Simulations, role-play and interactions

Student engagement with climate-related simulations has been shown to deepen knowledge, strengthen emotional connection, and even foster empathy toward the natural world [10,11] One large-scale study [10] evaluated over 2,000 participants who took part in World Climate, a simulation that blends role-play with the C-ROADS online policy tool [12]. C-ROADS allows users to test and visualize the long-term impacts of climate strategies across regional groups, while the simulation assigns participants roles within UN negotiations and challenges them to co-create an agreement to limit warming below 2.0°C by 2100. This interactive process, which combines simulation, negotiation, and role-play, produced statistically significant gains in three areas: “ [1] knowledge of climate change causes, dynamics, and impacts; [2] affective engagement, including stronger feelings of urgency and hope; and [3] motivation to learn more and take real-world action” [10].

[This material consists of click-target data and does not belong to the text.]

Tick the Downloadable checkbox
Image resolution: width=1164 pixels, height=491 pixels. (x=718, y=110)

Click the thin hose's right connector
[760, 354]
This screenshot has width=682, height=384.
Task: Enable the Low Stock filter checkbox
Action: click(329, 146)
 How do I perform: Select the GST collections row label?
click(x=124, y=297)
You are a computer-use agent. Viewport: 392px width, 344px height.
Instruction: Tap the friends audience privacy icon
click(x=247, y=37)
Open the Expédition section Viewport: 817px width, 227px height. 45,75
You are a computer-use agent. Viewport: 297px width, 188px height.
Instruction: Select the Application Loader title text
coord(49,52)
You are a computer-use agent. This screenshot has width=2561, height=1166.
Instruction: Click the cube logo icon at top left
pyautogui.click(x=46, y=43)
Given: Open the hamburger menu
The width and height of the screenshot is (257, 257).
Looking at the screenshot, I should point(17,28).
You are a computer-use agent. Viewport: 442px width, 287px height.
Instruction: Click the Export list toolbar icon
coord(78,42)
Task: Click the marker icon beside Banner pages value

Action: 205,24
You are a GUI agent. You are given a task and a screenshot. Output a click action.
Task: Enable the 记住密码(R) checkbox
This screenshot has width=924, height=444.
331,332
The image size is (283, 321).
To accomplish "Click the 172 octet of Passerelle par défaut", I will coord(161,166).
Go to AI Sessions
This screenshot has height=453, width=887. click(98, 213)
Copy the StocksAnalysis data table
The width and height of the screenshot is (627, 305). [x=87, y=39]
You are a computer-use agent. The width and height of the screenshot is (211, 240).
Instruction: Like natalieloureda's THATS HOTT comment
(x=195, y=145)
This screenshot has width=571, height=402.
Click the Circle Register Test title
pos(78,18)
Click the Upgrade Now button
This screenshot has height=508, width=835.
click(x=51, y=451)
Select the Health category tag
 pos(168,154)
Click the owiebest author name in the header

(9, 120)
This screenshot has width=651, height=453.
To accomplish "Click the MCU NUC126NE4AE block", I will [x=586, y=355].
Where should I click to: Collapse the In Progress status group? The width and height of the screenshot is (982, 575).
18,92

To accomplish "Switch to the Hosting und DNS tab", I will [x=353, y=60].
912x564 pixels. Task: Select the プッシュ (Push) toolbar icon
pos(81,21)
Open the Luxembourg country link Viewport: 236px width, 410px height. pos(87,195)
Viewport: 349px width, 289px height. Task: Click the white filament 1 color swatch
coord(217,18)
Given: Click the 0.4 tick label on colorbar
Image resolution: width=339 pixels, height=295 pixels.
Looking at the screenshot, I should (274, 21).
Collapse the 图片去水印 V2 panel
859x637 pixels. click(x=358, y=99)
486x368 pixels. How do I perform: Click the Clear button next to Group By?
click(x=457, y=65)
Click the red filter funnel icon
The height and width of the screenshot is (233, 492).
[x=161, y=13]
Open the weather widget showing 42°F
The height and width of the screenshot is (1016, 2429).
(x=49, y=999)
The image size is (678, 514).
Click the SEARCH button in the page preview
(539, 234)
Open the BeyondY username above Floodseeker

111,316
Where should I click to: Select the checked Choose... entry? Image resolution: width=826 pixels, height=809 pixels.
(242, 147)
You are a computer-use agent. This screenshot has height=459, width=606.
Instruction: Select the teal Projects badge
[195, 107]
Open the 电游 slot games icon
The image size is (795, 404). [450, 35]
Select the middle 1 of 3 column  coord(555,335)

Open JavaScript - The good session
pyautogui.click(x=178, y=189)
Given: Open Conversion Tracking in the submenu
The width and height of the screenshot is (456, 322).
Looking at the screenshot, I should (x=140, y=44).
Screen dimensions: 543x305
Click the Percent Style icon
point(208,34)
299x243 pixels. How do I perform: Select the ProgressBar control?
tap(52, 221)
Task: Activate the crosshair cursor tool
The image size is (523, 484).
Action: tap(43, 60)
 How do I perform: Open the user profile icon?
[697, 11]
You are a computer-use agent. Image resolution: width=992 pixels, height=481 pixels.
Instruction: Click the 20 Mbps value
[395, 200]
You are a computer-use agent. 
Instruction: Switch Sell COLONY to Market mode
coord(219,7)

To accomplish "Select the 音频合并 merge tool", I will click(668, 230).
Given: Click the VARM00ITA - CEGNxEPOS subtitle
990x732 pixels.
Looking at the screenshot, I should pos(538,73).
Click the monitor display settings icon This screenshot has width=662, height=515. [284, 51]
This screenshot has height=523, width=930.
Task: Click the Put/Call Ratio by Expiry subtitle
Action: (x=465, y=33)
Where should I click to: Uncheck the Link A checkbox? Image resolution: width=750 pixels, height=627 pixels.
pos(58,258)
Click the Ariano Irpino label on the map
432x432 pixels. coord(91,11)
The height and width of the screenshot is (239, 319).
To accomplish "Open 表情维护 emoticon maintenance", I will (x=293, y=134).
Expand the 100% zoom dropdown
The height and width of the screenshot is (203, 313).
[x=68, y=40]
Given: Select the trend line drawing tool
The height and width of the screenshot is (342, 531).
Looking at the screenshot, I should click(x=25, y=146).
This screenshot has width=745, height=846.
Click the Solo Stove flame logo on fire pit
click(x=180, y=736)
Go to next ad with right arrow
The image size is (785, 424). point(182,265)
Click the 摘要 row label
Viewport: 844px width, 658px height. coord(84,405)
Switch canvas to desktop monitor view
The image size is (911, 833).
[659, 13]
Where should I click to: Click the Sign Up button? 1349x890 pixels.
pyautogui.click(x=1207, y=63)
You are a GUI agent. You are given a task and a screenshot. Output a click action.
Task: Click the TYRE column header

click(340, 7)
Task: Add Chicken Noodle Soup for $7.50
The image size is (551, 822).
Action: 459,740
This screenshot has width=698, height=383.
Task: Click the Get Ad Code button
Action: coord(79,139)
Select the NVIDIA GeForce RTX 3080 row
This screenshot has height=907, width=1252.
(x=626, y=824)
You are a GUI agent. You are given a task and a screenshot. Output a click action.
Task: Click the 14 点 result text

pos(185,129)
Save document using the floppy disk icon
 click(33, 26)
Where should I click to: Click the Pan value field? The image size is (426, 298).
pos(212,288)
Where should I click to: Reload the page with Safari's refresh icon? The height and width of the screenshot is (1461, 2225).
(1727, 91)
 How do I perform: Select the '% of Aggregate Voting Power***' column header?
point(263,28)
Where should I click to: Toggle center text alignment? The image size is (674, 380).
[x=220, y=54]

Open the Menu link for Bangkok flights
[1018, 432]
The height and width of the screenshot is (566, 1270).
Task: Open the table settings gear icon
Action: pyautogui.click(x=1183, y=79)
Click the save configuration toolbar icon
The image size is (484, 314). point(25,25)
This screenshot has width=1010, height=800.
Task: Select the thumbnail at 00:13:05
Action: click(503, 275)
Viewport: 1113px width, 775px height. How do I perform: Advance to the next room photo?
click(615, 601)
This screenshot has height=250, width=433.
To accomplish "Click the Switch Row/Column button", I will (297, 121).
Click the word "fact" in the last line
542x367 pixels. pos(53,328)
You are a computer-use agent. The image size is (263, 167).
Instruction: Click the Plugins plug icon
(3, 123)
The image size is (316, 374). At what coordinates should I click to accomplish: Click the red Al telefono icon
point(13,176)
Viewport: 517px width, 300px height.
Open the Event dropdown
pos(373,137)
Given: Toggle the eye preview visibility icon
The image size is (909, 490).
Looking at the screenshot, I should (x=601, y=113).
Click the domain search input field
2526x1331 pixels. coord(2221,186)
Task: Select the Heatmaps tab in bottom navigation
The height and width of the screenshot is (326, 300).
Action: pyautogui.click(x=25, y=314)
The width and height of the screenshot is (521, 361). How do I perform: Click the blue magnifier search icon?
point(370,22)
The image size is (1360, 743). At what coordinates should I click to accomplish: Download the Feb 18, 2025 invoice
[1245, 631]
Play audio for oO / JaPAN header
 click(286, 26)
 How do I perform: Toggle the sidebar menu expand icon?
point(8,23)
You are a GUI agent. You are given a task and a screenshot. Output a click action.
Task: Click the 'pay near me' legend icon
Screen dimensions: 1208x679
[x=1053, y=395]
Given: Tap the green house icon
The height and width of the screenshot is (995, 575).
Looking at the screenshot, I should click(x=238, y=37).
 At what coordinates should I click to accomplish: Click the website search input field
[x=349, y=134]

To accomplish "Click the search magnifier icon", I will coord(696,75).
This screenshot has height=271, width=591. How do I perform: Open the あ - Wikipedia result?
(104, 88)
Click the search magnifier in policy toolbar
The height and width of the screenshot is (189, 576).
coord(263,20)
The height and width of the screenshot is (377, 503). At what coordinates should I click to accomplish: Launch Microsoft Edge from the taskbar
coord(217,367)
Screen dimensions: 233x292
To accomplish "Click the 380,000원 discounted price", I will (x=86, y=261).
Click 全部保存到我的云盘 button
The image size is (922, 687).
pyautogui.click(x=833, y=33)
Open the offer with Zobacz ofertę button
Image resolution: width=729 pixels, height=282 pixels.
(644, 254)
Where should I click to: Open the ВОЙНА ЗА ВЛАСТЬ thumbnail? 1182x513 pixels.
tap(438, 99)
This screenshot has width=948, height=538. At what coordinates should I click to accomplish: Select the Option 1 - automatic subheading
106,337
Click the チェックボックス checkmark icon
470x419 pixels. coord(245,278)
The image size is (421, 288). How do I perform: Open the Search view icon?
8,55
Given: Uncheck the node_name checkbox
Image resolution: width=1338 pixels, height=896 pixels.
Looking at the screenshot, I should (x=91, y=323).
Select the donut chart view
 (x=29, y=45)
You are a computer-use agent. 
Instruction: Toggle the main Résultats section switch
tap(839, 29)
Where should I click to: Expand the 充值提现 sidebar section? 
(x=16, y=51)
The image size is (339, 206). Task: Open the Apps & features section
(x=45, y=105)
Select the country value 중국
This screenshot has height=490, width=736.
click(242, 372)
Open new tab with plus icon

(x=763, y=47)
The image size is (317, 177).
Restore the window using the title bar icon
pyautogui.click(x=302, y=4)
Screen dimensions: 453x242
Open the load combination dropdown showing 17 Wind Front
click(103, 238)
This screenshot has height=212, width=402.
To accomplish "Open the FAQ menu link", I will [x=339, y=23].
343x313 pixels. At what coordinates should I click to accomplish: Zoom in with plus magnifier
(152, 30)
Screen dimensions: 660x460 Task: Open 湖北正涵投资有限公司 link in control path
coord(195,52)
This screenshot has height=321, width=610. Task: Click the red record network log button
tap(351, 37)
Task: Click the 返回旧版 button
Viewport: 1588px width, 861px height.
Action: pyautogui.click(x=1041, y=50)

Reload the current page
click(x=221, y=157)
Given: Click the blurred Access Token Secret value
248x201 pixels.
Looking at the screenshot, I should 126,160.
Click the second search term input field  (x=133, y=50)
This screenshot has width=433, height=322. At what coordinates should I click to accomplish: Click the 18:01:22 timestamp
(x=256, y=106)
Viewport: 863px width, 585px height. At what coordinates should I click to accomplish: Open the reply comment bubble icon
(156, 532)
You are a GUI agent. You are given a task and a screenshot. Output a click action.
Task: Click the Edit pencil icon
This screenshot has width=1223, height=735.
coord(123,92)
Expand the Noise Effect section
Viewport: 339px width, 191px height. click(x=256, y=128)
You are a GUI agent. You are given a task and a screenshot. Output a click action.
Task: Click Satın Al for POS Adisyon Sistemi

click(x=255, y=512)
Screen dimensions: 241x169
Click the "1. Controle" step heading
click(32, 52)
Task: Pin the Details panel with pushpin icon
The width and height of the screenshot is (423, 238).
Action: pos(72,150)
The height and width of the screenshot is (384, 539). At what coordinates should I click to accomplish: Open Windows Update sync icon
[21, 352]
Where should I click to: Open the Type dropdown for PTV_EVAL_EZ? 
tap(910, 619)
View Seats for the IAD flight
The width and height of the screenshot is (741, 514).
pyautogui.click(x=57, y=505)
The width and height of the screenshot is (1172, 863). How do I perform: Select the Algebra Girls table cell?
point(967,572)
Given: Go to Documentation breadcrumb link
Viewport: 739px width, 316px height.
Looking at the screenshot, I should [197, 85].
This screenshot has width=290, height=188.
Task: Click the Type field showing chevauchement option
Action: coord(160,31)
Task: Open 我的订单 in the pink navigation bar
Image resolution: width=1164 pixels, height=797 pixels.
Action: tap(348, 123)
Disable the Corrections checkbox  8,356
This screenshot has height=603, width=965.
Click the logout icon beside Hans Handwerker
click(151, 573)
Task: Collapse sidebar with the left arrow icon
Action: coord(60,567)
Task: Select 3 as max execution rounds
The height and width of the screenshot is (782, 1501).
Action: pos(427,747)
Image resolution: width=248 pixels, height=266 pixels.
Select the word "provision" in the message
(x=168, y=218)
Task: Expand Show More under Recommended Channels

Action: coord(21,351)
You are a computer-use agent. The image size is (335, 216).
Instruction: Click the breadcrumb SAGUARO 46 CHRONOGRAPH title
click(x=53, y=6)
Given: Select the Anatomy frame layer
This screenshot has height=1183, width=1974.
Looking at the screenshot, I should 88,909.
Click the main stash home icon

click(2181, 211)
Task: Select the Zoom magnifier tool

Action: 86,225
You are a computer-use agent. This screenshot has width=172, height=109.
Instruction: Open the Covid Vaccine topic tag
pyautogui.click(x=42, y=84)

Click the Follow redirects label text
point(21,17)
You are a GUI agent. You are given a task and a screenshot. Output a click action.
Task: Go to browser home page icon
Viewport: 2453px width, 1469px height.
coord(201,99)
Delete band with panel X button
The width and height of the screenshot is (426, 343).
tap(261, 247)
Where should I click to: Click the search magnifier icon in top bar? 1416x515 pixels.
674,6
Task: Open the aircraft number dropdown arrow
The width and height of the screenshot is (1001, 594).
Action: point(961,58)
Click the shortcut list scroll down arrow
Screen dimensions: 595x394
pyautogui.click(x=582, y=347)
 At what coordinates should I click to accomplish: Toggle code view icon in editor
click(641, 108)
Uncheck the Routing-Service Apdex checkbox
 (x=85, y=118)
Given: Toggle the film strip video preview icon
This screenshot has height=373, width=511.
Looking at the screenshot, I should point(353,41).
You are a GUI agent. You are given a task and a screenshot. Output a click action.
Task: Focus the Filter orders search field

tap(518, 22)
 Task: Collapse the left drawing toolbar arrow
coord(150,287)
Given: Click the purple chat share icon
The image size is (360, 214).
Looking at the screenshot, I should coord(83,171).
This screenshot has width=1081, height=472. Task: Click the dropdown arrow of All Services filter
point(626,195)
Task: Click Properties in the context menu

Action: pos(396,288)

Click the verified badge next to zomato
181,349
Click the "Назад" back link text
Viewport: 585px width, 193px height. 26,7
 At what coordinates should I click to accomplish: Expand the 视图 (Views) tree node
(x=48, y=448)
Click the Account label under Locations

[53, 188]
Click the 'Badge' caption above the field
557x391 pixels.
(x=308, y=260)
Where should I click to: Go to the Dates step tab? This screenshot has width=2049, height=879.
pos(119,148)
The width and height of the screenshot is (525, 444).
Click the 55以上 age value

These findings are compelling not only because they span diverse cultural, regional, and educational contexts, but also because they illustrate how experiential learning situated in simulation, role-play, and interaction can simultaneously build scientific understanding and affective competencies. Importantly, they suggest that countering climate disinformation requires more than lectures or the passive delivery of facts. Instead, learners benefit most when immersed in context-rich environments like UN climate negotiations, where they can actively interact, negotiate, and experience the complexities of climate decision-making first-hand. Educators that encounter students who repeat climate disinformation should start by reviewing this kind of research, and experimenting with simulations and interactive activities or workshops as a starting point in their classrooms.

Conclusion

Educators can prepare students to respond to the climate crisis by helping them build empathy for each other and the natural world [10,11], gain insight into their peers’ underlying beliefs [5], and critically assess the media they consume [9]. In this piece, we review three approaches for teaching climate change. We feature several activities derived from these approaches, such as activities where students learn about each other’s beliefs and identities before engaging in discussions about climate change. We also discuss how students could be given critical literacy tools to evaluate climate change information and how participating in climate-related games and simulations may help them develop empathy for the environment and those affected by climate change. We also think the teaching activities we describe, such as providing accurate information before misinformation is encountered to “inoculate” a learner [13], could be used when teaching subjects where mis-and-disinformation is prevalent. In sharing these approaches, we hope to inspire educators to take bold approaches when teaching students about climate change to help them become lifelong critical and emotionally adept evaluators of information.